As last week's eviction approached, Mayor Antonio Villaraigosa amplified his effort to broker a solution that would have preserved the green space, which stands out in an industrial area -- and in a city that is short on accessible urban parkland. Working with the Annenberg Foundation and Trust for Public Land, the mayor helped put together a deal that he thought would meet Horowitz's asking price, said Darryl Ryan, the mayor's press deputy.
Much to Villaraigosa's chagrin, Horowitz torpedoed the deal, Ryan said.
"I think when it came down to it, Mr. Horowitz didn't want to sell the land to the farmers," he said. "Mr. Horowitz didn't like the way they were treating him."
Neither the mayor nor his staff members witnessed any anti-Semitism directed at Horowitz by the farmers or their supporters during their involvement, Ryan added.
The city has allocated a 7.8-acre site at 111th Street and Avalon Boulevard that would accommodate some 200 garden plots. Thirty displaced farmers already have begun cultivating the land. Some of the farmers remain dissatisfied with the substitute location for a variety of reasons. The city is looking for other potential garden sites as well.

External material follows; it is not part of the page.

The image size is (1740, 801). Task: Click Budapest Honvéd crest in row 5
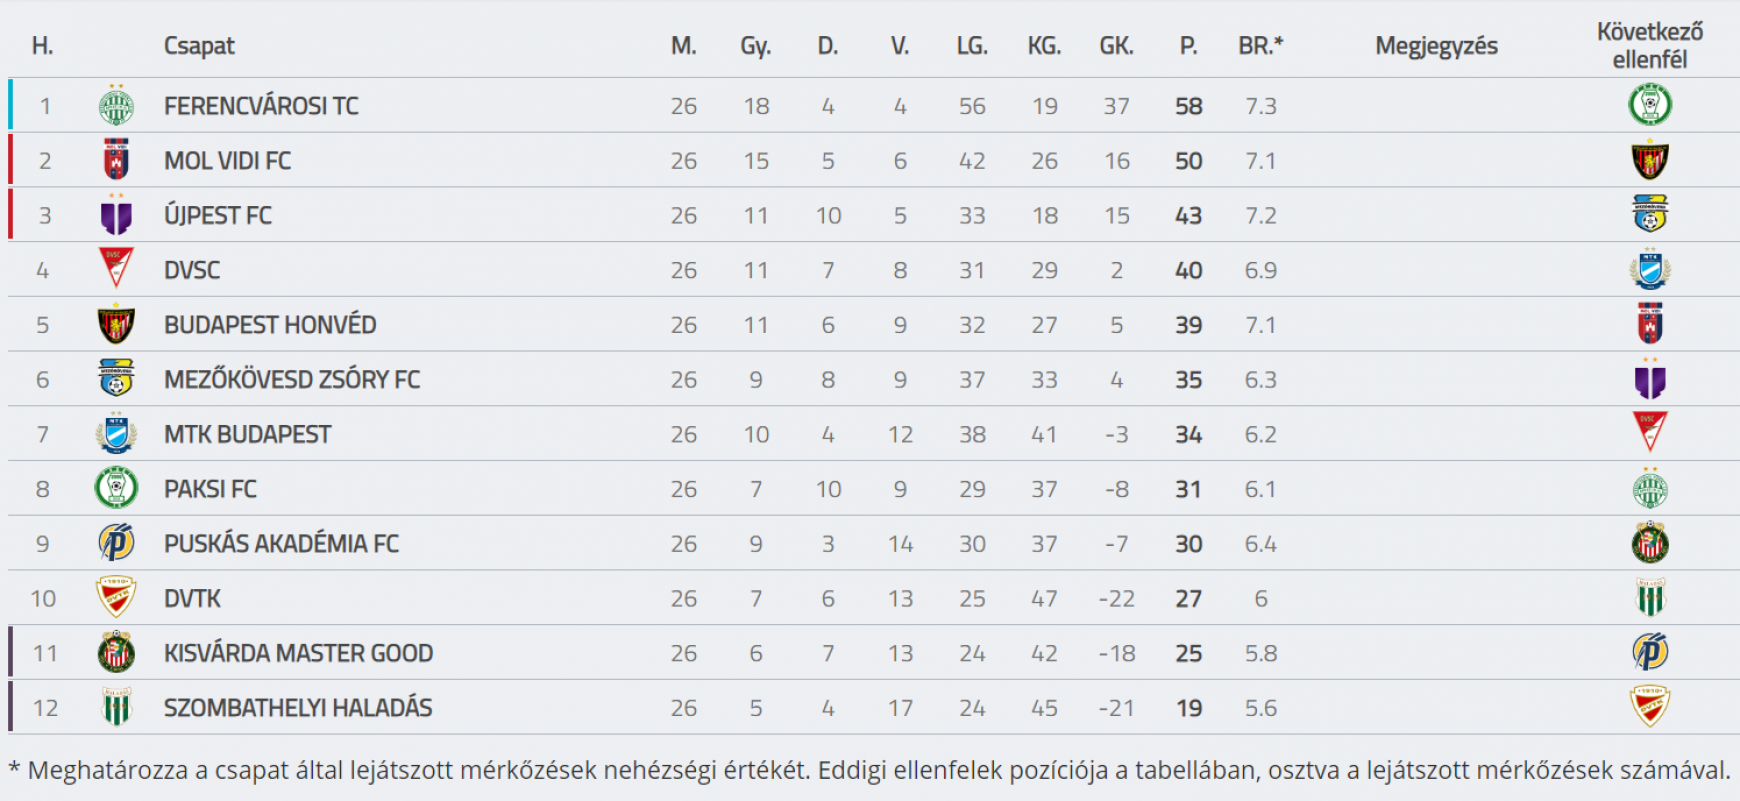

Farm supporters hope beyond hope that somehow they will prevail in their struggle to regain the use of Horowitz's property, although the odds appear dim at best.

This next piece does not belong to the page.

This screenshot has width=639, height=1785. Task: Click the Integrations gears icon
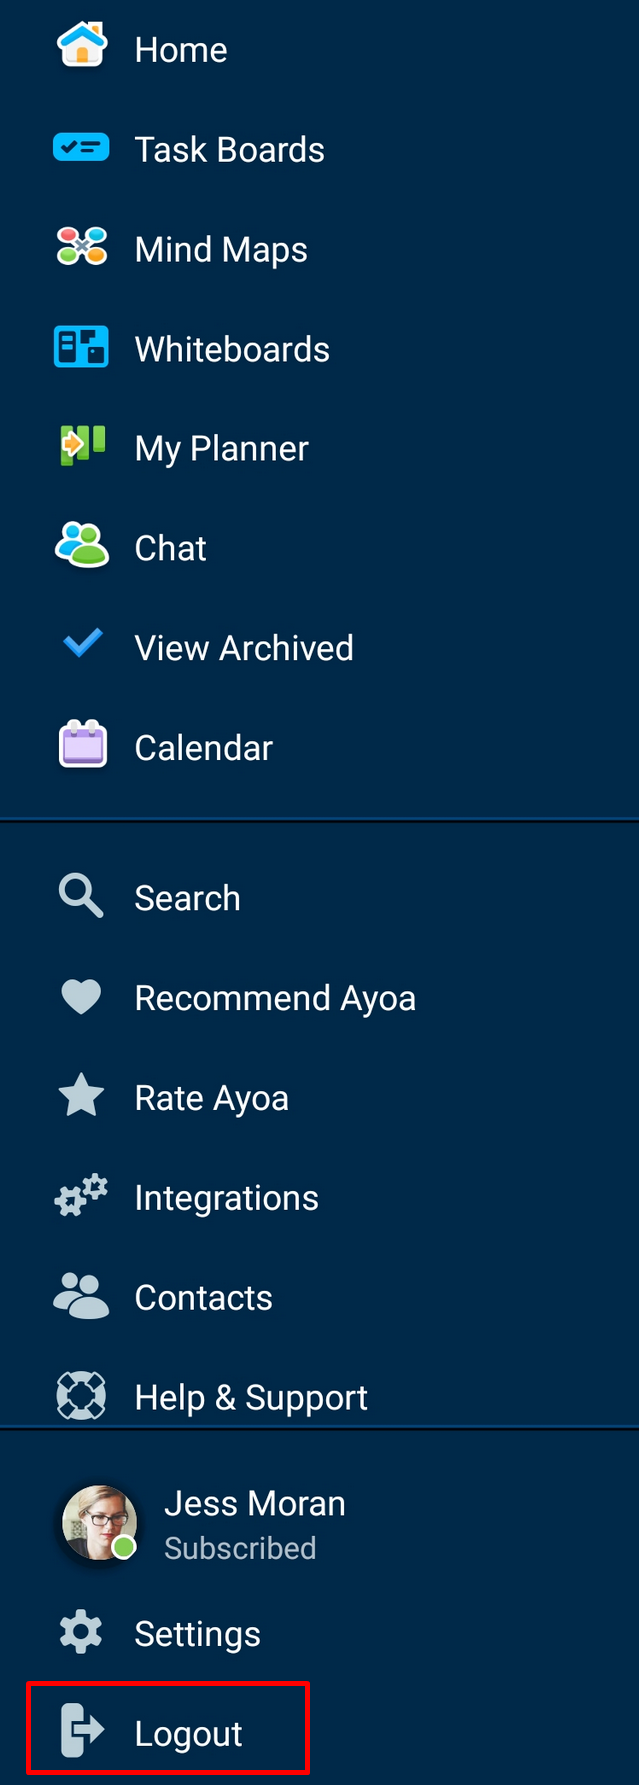click(x=80, y=1196)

As things stand, many of the avocado and peach trees have been cut down, along with the photogenic walnut tree in which actress Daryl Hannah had perched.
But has more been lost than an urban garden?
Horowitz's "unfounded" charges of anti-Semitism have generated an anti-Jewish backlash among some Latinos, said Tezozomoc, an elected co-leader of the South L.A. farmers. The farmers, he said, feel angry about the developer's besmirching them.
But others see continued good relations between the two ethnic groups.
"The dust-up over the garden is not going to have any serious impact on Latino-Jewish relations," said David Lehrer, president of Community Advocates, Inc., an L.A.-based consulting group that focus on improving ties between the city's diverse communities. "There are other more profound and deep-seated issues that could cause friction, but the garden isn't one of them."